The New York State Departments of Environmental Conservation (DEC) and Agriculture and Markets (AGM) today announced that the State’s ninth annual Invasive Species Awareness Week (ISAW) begins Monday, June 6. Free public events and invasive species challenges are offered from June 6 to 12 across the State and online, including daily webinars at 1 p.m. and 7 p.m. Monday through Friday. Governor Kathy Hochul issued a proclamation designating ISAW to support the annual campaign to encourage New Yorkers to learn more and participate in the fight against the negative impacts of invasive species.

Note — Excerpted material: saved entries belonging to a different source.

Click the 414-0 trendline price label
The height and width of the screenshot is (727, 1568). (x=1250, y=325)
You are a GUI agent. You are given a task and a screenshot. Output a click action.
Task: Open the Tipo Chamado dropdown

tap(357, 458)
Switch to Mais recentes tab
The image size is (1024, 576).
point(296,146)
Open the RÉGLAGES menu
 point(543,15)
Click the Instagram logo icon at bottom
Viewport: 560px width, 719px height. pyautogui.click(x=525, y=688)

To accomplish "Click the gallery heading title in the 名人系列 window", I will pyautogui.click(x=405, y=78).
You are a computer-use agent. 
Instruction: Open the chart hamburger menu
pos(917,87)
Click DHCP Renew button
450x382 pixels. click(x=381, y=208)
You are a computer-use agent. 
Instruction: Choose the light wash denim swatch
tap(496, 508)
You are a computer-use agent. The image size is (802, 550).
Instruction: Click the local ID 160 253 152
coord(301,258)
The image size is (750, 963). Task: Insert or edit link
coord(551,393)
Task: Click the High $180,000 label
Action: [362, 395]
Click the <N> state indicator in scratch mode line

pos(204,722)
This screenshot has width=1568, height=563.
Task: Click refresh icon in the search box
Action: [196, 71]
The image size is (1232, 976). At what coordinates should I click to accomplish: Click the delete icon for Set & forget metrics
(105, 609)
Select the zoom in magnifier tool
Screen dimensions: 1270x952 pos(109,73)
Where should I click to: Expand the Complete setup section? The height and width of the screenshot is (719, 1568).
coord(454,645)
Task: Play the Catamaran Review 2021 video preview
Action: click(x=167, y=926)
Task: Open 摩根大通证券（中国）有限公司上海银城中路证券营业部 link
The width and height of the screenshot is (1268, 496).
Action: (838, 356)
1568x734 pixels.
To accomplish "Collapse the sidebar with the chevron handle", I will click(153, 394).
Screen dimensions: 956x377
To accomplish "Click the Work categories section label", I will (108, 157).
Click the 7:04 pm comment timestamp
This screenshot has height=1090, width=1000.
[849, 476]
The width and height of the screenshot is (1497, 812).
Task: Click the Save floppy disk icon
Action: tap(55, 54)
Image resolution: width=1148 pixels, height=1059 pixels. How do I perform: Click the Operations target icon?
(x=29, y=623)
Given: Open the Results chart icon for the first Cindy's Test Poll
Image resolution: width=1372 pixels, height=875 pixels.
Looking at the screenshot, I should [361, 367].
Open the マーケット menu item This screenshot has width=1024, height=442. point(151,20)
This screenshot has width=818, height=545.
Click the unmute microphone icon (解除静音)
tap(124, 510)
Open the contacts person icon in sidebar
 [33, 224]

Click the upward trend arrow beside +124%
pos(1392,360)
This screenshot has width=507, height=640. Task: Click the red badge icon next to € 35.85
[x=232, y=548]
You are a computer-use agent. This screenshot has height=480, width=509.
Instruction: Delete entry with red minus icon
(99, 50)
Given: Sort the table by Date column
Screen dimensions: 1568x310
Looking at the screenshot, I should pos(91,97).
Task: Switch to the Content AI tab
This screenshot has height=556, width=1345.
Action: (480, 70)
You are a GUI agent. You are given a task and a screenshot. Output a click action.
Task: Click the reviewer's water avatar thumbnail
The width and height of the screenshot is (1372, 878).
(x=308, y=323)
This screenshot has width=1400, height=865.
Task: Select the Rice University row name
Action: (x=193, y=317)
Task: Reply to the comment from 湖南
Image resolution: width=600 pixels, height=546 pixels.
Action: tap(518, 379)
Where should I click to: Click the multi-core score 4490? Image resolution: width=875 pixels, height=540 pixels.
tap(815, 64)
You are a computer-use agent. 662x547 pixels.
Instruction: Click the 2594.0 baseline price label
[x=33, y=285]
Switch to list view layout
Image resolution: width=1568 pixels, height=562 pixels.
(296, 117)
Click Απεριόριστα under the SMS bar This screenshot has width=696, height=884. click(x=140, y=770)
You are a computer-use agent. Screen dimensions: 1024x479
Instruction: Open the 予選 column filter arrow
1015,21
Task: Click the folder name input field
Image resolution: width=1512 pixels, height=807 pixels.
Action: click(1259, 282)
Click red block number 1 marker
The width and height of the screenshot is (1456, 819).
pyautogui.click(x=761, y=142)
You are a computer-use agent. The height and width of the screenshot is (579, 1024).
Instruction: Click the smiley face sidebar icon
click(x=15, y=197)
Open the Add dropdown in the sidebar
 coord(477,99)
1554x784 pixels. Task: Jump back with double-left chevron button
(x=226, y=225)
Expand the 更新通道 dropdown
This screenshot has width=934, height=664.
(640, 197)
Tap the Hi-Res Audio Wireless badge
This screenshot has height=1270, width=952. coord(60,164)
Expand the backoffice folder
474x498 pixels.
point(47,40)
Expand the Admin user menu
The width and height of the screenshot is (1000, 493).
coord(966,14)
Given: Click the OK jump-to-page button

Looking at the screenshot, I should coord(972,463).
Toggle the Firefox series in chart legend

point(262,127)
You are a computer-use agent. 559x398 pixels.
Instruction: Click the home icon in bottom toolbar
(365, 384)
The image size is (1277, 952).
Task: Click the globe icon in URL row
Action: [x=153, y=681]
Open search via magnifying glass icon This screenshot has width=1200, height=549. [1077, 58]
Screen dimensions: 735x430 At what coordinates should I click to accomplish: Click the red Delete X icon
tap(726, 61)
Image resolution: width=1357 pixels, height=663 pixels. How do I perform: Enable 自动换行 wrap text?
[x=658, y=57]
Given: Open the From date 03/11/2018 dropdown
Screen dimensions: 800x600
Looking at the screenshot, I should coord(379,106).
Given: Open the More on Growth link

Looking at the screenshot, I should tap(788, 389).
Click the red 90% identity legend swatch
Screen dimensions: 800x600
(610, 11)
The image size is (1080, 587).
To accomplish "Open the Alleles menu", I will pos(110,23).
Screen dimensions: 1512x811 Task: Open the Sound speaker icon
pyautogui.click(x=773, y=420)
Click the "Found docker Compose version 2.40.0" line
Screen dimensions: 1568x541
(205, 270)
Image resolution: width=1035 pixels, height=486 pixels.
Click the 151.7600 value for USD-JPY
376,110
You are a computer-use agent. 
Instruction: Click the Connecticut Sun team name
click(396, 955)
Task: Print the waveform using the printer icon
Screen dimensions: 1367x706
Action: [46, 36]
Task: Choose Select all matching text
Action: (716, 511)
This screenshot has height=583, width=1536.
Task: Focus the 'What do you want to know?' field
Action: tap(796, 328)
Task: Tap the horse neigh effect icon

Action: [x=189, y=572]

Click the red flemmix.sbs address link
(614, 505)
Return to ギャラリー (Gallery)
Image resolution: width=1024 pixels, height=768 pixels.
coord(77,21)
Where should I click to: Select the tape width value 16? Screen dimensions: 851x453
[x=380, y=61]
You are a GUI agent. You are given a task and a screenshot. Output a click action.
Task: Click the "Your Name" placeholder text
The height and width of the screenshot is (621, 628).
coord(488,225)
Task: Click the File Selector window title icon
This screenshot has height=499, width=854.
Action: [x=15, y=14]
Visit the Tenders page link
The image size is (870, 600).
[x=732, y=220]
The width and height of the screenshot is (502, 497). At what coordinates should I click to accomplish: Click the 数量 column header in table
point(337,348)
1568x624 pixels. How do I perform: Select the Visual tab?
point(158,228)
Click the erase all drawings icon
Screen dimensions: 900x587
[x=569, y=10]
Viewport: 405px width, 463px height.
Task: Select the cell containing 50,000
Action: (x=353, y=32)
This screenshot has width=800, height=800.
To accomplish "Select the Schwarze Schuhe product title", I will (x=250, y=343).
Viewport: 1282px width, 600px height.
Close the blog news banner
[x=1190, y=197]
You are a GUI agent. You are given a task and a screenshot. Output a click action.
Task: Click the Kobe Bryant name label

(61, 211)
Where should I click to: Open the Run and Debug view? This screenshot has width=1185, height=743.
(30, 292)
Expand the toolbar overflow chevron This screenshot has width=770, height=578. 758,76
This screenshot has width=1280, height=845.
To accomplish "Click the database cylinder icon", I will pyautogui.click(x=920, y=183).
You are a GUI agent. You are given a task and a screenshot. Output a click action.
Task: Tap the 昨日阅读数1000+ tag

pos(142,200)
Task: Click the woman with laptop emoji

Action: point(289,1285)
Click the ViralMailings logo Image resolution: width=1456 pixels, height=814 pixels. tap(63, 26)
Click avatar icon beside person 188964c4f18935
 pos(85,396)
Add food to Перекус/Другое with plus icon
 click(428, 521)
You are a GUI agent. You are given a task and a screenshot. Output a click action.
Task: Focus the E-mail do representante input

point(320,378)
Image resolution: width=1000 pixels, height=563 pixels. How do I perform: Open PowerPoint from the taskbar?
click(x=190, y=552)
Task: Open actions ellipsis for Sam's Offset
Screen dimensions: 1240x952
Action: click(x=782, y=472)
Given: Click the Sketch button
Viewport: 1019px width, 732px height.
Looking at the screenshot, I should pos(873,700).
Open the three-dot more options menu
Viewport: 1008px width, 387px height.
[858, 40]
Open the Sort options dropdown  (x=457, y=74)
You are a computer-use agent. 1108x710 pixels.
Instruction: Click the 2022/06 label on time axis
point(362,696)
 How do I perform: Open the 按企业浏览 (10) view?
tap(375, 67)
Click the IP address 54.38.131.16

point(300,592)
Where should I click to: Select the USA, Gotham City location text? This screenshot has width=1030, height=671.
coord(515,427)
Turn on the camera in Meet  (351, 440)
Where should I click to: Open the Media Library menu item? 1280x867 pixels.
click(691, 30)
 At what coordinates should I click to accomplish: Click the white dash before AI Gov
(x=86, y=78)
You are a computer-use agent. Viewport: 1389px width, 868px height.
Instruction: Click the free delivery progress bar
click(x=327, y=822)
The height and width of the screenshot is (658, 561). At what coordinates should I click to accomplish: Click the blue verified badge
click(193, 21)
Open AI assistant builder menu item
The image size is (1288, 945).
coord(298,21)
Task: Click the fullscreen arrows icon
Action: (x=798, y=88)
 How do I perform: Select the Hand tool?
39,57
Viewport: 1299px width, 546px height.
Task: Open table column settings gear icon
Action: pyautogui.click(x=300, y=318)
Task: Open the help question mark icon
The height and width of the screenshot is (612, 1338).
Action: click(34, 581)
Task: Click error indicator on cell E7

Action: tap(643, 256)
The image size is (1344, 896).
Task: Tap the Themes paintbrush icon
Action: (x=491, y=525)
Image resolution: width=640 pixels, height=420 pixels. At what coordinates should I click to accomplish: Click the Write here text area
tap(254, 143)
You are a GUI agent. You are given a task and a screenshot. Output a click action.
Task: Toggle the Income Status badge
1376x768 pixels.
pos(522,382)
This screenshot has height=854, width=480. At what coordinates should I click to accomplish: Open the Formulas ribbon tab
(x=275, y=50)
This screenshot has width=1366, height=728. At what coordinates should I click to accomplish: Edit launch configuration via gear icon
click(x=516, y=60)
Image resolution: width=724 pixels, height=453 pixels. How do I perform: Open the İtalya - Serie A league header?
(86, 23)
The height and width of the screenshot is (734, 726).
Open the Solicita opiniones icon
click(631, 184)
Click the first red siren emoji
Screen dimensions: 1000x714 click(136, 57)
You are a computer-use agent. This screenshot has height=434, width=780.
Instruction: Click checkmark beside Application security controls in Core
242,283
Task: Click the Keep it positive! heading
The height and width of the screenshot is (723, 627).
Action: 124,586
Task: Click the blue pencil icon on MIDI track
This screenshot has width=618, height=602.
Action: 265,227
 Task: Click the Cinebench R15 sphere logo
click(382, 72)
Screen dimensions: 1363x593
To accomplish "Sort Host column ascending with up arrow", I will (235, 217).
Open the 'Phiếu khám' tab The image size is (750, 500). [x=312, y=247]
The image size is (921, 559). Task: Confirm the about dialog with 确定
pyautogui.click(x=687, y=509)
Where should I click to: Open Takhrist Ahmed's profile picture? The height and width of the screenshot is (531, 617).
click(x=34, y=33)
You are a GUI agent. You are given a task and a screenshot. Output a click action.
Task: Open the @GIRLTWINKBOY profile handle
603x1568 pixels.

“Invasive Species Awareness Week is an excellent opportunity for New Yorkers to learn about invasive species and the comprehensive efforts underway thanks to investments by Governor Kathy Hochul to combat the threats they pose to our environment, agriculture systems and economy,” said DEC Commissioner Basil Seggos. “We encourage New Yorkers to join our experts and partners this week to learn what they can do.”

“Invasive species can have a costly impact on agriculture, the environment, and our economy,” said State Agriculture Commissioner Richard A. Ball. “During Invasive Species Awareness Week, I encourage all New Yorkers, including farmers and members of our agricultural community, to get involved in watching for and reporting signs of these destructive pests. We can all play a part in keeping invasive species from spreading and protecting our natural resources.”

Finger Lakes Partners (Billboard)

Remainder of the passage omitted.